Thanks as always you guys are a big help. To fill large cracks I should probably use 206 hardner as mentioned in my last post since you want the epoxy to be thick right?


----------



## sailingdog (Mar 19, 2006)

Depends on the temperature, but generally, if you're thickening the epoxy, using the slow hardener is a good idea, since you need to spend extra time mixing...


----------



## TSOJOURNER (Dec 16, 1999)

*Deck Gel Coat Cracks Question*

A moisture meter shows moisture in my deckd where there are cracks in the gel coat. Can I just drill some holes and fill with Creeping Crack Filler or Git Rot? Seems to me that it will stop the rot and strenthen the deck. The stuff is premixed and ready to go. - Capt. Ron


----------



## TSOJOURNER (Dec 16, 1999)

Can I just fill the deck cracks with Creeping Crack Filler or Git Rot? Should strengthen the deck and eliminate the rot from moisture intrusion. What do you experts out there think? A moisture meter shows moisture in the deck at the location where the cracks recently appeared.


----------



## TSOJOURNER (Dec 16, 1999)

I have an area where I have to do the same repair. 

The book I am using (Practical Sailor volume on maintenance and repair) recommends drilling in a pattern (I will have to check spacing later) and then letting it air dry (possibly with heat) for some time before filling it with thickened epoxy. You drill through the top skin and core but not the bottom. Then you have to refinish the deck. I am considering coming up from the bottom and epoxying in plugs in my holes and then adding some glass on the underside (cabin roof) after drying. I can seal with epoxy on top and then paint. But that is not what the book says to do and I could end up regretting it.


----------



## sailingdog (Mar 19, 2006)

You really need to repair whatever is causing the deck's gelcoat to crack and re-inforce it before doing anything else. Creeping Crack Filler and Git Rot will not do that. They'll probably not help much with preventing future water intrusion either.


rarelyontime said:


> Can I just fill the deck cracks with Creeping Crack Filler or Git Rot? Should strengthen the deck and eliminate the rot from moisture intrusion. What do you experts out there think? A moisture meter shows moisture in the deck at the location where the cracks recently appeared.


----------



## TSOJOURNER (Dec 16, 1999)

In my case, the cracks appear to be from an impact and once sealed I don't think moisture will come in there again.
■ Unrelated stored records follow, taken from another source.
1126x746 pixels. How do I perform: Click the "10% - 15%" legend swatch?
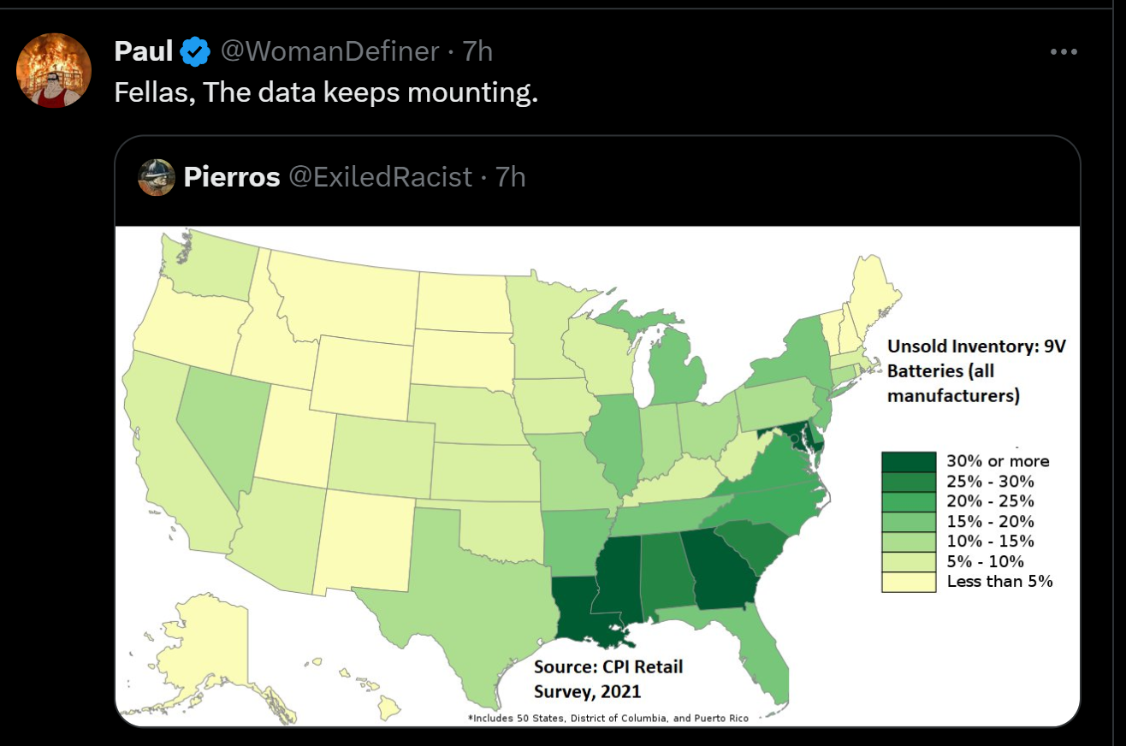point(910,542)
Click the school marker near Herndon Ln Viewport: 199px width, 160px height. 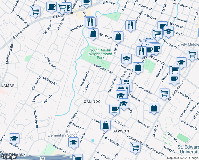(x=127, y=58)
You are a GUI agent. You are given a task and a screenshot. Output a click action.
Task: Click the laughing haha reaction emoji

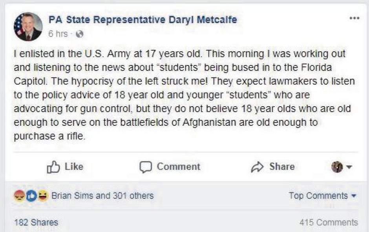(43, 196)
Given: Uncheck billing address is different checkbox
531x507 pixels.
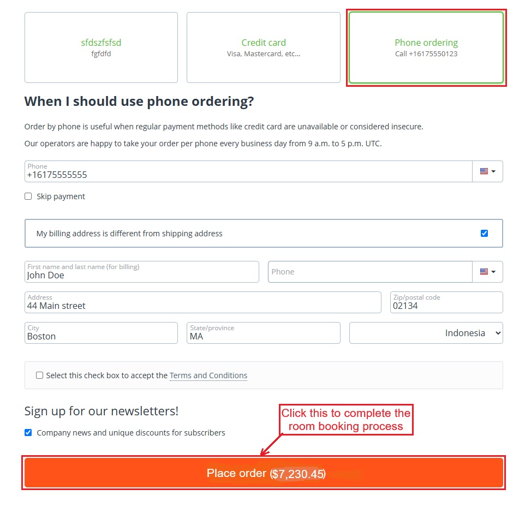Looking at the screenshot, I should click(484, 234).
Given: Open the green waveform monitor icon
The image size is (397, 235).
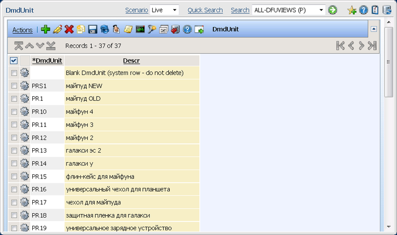Looking at the screenshot, I should point(140,29).
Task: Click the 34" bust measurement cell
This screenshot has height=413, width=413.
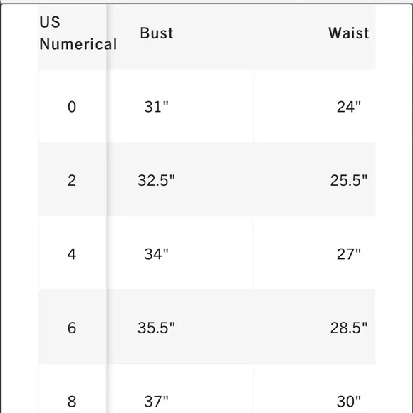Action: coord(156,254)
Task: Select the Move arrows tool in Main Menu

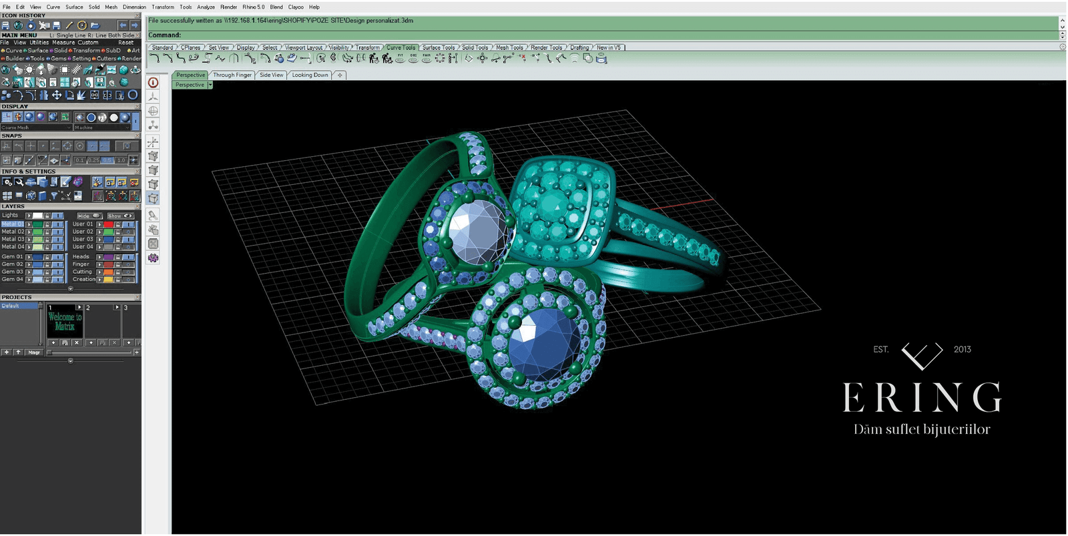Action: [57, 95]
There are a couple of places where I have cracks but I am not sure I have moisture; I am assuming that sealing the top will be adequate there, but I will drill a hole just to get a sample from the bottom and plug it. If the sample is moist, I will drill more, dry and then plug. Soft spots would require a different approach.


----------



## helmsmatt (Jul 29, 2002)

I did have crazing (not stress cracks) throughout my deck gelcoat.
I was able to re-gelcoat, but it wasn't easy.
First, I sanded the surface,
Then I brushed on a relatively thick layer of gelcoat.
Then I block sanded the gelcoat to get it flat. This would sand most of the new gelcoat off, but filled the crazing.
Then I sprayed several coats of gelcoat.
A light sanding with 400 and 600 grit flattened the orange peel.
Compound, wax, done.
I didn't want to paint, as a similar amount of labor for paint or gelcoat results in a shorter life for painted surfaces vs. gelcoat. Gelcoat is easier to repair also.
For more detail, email me.


----------



## sanctuarysam (Sep 16, 2006)

*has anybody heard of/tried this?*

i have a couple of spots on my deck and came across this site..not sure if it's any good or not..
anybody seen this stuff?
http://www.epoxyproducts.com/capt.html

thanks,
sam


----------



## Idiens (Jan 9, 2007)

sanctuarysam said:


> i have a couple of spots on my deck and came across this site..not sure if it's any good or not..
> anybody seen this stuff?
> http://www.epoxyproducts.com/capt.html
> 
> ...


I have used it, frankly it didn't work too well.


----------



## cardiacpaul (Jun 20, 2006)

ummmm
catalinadirect has a kit for the stanchions
http://www.catalinadirect.com/index.cfm?fuseaction=product.display&Product_ID=30

might just as well do the chainplates too
http://www.catalinadirect.com/index.cfm?fuseaction=product.display&Product_ID=12


----------



## chucklesR (Sep 17, 2007)

I had a couple of scratches in the gel on my boat, and since I had a chunk of 'miracle cloth' (metal polishing primarily, but said it was good on fiberglass so what the heck) in my hand I rubbed at them.
Long story short, they went away, the chemicals in the cloth compounded the surface, filled the scratch, and polished the area to where I can neither see nor feel where the problem was.
Mind you, this wasn't crazing or cracking, just a scratch.


----------